**Exercícios a realizar**:
[a] Indique se cada uma das afirmações seguintes está de acordo com o texto sobre cuidadores que recusam a vacina, apresentado abaixo, e responda sim ou não, citando as palavras do texto que o comprovam: (i) Catarina trabalha como enfermeira num hospital do norte do país; (ii) Catarina nunca foi infetada pelo vírus; (iii) a colega que a criticou acabou por se vacinar.
[b] Segundo o texto sobre cuidadores que recusam a vacina, que idade tem Catarina?
[c] Retome o texto sobre cuidadores que recusam a vacina a partir do ponto em que este termina.

**Excerto selecionado**:
Quando os cuidadores não querem tomar a vacina

Quando um trabalhador de um lar ou hospital, que está em contacto com grupos de risco, opta por não se vacinar, há legitimidade para despedir com justa causa? E numa admissão pode exigir-se a imunização completa como requisito? Há direitos em conflito e as opiniões divergem. Os responsáveis dos lares pedem esclarecimentos.

Em novembro do ano passado, quando foi questionada pela primeira vez sobre se queria tomar a vacina contra a covid-19, disse: “De momento, não”. Era tudo muito recente, havia grandes incertezas, nunca gostou de decisões precipitadas e queria ponderar melhor. Catarina (nome fictício), 35 anos, é enfermeira num hospital do norte do país. Quase oito meses depois, mantém as dúvidas sobre a eficácia da vacina e, perante os efeitos adversos registados, põe em causa a segurança destes fármacos aprovados em tempo recorde. Entretanto, foi apanhada pelo vírus, passaram os meses de imunidade e, no serviço onde trabalha, a pergunta sobre a vacina surgiu novamente há dias. “Não quero”, respondeu.

Por duas vezes, sentiu-se julgada pela decisão que tomou – “Se todos pensarem como tu, nunca mais se controla a doença”, chegou a ouvir de uma colega que acabou também por não tomar a vacina. Por ora, Catarina está confortável com a escolha, mas receia ser identificada como a enfermeira que não se vacina e por isso pede anonimato. “Espero que esta decisão não venha a prejudicar a minha vida profissional”, desabafa.

**Os registos**:
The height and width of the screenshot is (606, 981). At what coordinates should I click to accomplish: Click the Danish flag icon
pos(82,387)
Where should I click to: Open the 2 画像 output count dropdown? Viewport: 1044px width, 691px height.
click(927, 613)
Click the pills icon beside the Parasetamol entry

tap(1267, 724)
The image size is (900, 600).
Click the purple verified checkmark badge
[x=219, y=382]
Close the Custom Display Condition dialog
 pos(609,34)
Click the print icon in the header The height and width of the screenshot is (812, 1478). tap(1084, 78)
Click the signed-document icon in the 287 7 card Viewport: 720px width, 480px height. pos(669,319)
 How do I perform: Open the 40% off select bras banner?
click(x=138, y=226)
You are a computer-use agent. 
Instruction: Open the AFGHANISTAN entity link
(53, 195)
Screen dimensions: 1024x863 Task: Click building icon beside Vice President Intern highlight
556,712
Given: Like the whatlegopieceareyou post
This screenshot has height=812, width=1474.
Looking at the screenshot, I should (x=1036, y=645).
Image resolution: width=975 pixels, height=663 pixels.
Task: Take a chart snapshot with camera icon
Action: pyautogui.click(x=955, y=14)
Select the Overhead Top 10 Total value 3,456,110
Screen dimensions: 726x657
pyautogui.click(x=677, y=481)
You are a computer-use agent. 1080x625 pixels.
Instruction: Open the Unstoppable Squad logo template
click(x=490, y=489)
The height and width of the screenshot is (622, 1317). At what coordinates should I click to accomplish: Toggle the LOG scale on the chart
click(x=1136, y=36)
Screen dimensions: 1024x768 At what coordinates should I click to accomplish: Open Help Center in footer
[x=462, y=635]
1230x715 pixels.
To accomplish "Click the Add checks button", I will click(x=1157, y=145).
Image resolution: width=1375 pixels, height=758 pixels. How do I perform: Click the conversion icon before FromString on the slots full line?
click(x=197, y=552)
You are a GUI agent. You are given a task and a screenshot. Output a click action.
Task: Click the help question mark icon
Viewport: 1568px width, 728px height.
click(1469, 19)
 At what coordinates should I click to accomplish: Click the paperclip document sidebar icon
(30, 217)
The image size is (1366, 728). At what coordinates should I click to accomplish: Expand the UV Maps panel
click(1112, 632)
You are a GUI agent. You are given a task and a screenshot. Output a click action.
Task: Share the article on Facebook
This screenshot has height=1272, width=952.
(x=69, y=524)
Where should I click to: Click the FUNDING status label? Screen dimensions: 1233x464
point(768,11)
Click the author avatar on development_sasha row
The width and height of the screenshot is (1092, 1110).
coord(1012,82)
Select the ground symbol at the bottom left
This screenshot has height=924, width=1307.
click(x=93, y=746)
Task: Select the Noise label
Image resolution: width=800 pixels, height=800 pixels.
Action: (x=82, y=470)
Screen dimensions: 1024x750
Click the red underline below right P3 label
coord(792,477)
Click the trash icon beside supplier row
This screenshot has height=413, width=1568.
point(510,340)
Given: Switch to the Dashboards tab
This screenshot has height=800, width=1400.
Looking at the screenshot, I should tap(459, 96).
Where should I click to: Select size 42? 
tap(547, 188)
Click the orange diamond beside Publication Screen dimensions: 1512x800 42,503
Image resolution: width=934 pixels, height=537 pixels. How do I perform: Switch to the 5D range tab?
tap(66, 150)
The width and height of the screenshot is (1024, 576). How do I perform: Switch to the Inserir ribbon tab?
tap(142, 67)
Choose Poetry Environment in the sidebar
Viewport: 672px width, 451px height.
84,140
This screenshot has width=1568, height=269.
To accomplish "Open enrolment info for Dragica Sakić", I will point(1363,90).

**Resultados por exercício**:
[a]
(i) Sim: "é enfermeira num hospital do norte do país".
(ii) Não: "foi apanhada pelo vírus".
(iii) Não: "uma colega que acabou também por não tomar a vacina".

[b] Catarina tem 35 anos.

[c]
Ninguém sabe quantos são os profissionais de saúde e trabalhadores de lares que não tomaram a vacina por opção (o Ministério da Saúde não respondeu às questões colocadas pela NM). Recentemente, o aumento de surtos em lares, alegadamente relacionados com a falta de vacinação dos funcionários, atirou o tema para a ordem do dia. Pode a recusa de vacinação ser fundamento para despedimento por justa causa? Pode o diretor de um lar, daqui para a frente, contratar apenas pessoas com vacinação completa? Perguntas que valem para os lares e para todas as instituições cuja missão é cuidar, tratar e proteger grupos vulneráveis, como o hospital onde Catarina trabalha.

A enfermeira garante que não se revê na ideologia “antivacinas”. “Nem sequer sou contra as vacinas, simplesmente acho que é tudo muito precoce, a ciência está sempre a mudar, o que hoje é verdade amanhã já não é”, explica. Catarina respaldou a sua escolha na decisão de um tio, médico no privado, que lhe confidenciou que ainda não foi inoculado por também não confiar na eficácia e segurança dos novos fármacos.

Há dias, um surto num lar em Faro provocou vários internamentos e a morte de uma idosa de 92 anos. Na mesma semana, outro surto numa unidade em Mafra teve o mesmo desfecho fatal para um utente. Notícias que já não se ouviam desde que a vacinação entrou em massa nas instituições residenciais de idosos. Ainda assim, nada que se compare com a fatídica terceira fase da pandemia em Portugal. Os últimos números disponibilizados pela Direção-Geral da Saúde, relativos a segunda-feira, indicavam que há quatro surtos ativos em lares e 51 infetados (parte dos quais recuperados), menos um do que na semana anterior. Em fevereiro, chegaram a contar-se 405 surtos ativos em lares em simultâneo, o que leva a autoridade de Saúde a concluir que “a diminuição drástica neste contexto demonstra a importância que a vacinação tem tido no controlo da pandemia e na proteção da população mais vulnerável”.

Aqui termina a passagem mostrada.